VoIP Voice over Internet Protocol – we can show you how to save money by using VoIP services in your office.

Voice over IP (also called VoIP) refers to technology that enables routing of voice conversations over the Internet or a computer network. To place calls via VoIP, a user will need a  software based sip phone program OR a hardware based VOIP phone or phone system.

VoIP Basics
For those of us who grew up with phones that had rotary dials, the world of Voice over Internet Protocol phone service is wholly new territory. But, just as we adapted to touch tone phones, then speed dial, cell phones, Bluetooth and text messaging, so can we easily incorporate VoIP into our daily business environment.

While VoIP may seem a bit futuristic, you probably don’t realize that currently close to 70% of your “land line” calls go through a digital phase at some point before arriving at their destination. So really, you’ve already been using VoIP to some extent

A technical definition of VoIP….
Voice over Internet Protocol (VoIP) is a general term for a family of transmission technologies for delivery of voice communications, generally over the Internet.
Other terms frequently encountered and synonymous with VoIP are IP telephony and Internet telephony, as well as voice over broadband, broadband telephony, and broadband phone, when the network connectivity is available over broadband Internet access.

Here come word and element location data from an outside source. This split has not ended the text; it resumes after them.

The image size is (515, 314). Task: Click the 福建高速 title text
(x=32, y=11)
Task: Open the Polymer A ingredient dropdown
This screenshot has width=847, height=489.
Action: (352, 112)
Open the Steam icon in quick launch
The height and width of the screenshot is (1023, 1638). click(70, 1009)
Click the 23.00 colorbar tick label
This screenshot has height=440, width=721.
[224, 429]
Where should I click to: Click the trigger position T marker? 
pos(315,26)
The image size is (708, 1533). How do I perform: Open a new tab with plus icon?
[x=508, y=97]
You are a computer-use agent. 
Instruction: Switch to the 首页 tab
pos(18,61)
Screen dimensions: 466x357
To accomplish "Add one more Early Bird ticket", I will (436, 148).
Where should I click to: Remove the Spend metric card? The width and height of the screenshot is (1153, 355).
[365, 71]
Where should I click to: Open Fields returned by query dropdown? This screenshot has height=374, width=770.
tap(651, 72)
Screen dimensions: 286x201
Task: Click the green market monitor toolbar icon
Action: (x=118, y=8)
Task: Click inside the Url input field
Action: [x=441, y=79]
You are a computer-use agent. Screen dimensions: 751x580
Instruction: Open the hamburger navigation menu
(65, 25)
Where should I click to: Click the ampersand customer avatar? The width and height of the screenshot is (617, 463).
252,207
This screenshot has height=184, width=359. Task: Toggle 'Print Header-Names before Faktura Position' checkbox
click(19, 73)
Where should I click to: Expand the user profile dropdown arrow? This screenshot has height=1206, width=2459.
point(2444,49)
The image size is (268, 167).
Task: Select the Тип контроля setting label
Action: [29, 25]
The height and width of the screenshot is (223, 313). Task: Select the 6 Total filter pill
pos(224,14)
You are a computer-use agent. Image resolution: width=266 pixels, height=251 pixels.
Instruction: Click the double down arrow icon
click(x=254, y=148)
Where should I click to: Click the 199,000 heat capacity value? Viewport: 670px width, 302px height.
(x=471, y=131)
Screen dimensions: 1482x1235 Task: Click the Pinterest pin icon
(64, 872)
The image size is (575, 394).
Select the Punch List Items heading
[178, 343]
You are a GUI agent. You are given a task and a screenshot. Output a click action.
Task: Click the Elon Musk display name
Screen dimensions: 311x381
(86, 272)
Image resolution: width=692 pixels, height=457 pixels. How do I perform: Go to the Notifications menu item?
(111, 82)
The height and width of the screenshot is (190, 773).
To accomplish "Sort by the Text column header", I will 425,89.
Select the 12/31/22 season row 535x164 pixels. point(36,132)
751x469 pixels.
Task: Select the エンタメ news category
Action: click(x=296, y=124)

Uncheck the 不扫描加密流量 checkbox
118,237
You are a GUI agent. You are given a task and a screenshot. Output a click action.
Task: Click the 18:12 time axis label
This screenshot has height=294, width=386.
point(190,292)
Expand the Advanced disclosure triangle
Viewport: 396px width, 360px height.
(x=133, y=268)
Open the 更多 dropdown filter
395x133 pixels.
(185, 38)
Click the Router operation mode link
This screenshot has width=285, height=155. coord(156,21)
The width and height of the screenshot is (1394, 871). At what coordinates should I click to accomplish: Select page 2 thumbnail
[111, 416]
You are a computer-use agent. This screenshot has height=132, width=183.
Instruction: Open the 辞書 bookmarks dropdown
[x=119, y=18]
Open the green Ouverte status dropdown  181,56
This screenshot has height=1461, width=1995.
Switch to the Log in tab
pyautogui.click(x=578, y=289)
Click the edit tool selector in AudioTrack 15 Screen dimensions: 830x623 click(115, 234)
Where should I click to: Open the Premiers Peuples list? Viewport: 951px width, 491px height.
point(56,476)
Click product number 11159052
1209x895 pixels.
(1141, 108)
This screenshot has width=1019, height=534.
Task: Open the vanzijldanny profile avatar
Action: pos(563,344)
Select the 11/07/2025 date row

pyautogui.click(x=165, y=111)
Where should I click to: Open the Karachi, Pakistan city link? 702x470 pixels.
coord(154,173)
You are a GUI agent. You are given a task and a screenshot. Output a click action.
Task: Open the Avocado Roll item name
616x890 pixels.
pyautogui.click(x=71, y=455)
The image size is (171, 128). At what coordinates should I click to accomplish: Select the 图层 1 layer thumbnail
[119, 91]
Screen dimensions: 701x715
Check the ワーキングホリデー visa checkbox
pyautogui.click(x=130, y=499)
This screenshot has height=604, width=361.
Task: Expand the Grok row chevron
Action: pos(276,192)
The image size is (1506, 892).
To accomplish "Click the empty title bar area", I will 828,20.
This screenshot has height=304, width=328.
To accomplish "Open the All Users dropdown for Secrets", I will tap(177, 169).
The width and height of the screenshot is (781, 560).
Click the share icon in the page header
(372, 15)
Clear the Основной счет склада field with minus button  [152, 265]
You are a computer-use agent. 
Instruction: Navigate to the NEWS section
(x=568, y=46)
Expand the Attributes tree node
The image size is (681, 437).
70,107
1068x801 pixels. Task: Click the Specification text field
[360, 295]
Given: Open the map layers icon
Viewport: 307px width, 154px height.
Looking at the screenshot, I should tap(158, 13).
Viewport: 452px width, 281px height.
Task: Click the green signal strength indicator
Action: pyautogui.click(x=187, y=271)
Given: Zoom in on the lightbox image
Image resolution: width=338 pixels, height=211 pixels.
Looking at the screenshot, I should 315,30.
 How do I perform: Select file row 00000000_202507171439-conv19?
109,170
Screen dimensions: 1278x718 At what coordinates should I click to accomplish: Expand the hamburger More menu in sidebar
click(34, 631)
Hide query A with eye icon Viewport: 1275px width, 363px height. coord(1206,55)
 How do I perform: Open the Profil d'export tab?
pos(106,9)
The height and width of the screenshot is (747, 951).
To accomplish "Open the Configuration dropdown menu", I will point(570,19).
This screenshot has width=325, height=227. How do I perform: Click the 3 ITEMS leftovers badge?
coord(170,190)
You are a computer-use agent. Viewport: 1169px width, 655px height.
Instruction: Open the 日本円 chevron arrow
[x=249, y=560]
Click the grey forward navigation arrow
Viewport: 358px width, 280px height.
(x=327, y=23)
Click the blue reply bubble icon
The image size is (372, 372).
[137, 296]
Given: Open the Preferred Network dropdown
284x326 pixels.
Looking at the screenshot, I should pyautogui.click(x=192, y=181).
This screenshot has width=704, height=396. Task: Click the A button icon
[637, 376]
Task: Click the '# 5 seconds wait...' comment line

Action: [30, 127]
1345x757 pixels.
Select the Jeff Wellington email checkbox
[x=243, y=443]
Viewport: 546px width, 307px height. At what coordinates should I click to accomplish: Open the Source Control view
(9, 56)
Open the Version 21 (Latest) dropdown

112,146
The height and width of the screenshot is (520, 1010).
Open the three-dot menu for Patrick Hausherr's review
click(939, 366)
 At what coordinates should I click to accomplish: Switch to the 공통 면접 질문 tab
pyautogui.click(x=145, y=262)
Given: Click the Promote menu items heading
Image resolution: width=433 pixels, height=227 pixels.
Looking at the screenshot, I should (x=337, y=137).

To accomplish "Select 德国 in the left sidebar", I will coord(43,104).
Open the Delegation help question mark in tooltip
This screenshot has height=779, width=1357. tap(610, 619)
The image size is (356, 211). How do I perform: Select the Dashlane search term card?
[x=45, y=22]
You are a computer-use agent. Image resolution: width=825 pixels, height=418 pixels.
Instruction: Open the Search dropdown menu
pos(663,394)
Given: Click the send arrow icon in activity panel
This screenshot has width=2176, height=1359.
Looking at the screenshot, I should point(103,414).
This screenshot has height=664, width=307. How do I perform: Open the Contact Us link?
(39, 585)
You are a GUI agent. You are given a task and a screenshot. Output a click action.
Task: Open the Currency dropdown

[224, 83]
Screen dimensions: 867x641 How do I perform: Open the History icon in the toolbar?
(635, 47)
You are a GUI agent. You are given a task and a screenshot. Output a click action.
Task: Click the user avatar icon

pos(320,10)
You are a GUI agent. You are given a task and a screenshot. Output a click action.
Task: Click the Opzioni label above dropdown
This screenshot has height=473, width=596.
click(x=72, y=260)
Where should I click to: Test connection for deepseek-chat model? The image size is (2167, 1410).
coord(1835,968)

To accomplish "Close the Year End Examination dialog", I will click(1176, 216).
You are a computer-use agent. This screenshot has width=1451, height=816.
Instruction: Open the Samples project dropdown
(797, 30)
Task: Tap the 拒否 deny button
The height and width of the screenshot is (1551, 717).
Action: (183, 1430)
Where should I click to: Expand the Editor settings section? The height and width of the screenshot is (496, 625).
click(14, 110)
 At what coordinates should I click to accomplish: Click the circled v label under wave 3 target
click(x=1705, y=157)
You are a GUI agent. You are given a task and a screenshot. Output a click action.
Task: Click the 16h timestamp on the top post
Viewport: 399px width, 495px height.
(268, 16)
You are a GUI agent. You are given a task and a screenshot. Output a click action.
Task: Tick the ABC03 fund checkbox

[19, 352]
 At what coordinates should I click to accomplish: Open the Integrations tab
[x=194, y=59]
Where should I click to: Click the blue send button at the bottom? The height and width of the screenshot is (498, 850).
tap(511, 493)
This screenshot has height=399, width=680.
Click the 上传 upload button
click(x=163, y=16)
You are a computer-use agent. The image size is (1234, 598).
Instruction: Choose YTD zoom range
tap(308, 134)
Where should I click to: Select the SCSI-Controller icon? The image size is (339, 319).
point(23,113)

VoIP systems usually interface with the traditional “Public Switched Telephone Network” (PSTN) to allow for transparent phone communications worldwide.

VoIP can be a benefit for reducing communication and infrastructure costs by routing phone calls over existing data networks and avoiding duplicate network systems.  Skype and Vonage are notable service provider examples that have achieved widespread user and customer acceptance and market penetration.  Karaman Communications has strategic partnerships with Vintalk, Clearfly and other providers of VoIP and SIP trunking services (dial tone over the internet).  Voice-over-IP systems carry telephony speech as digital audio, typically reduced in data rate using speech data compression techniques, packetized in small units of typically tens of milliseconds of speech, and encapsulated in a packet stream over IP.